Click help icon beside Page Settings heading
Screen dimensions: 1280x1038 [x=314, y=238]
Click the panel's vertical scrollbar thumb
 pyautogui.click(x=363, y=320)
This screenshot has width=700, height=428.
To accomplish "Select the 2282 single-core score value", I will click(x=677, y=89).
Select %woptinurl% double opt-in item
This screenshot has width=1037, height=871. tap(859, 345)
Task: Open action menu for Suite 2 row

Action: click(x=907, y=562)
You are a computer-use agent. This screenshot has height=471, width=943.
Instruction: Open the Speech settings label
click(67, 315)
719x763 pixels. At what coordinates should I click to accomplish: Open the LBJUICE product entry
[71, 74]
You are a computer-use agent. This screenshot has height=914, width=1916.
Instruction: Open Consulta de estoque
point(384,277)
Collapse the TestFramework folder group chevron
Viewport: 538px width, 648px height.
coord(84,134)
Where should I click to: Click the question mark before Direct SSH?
======
▶ _PROMPT_
Where a line in the listing above holds the string "agent", include it in your count, and answer with the number alone.

▶ _EXPECTED ANSWER_
2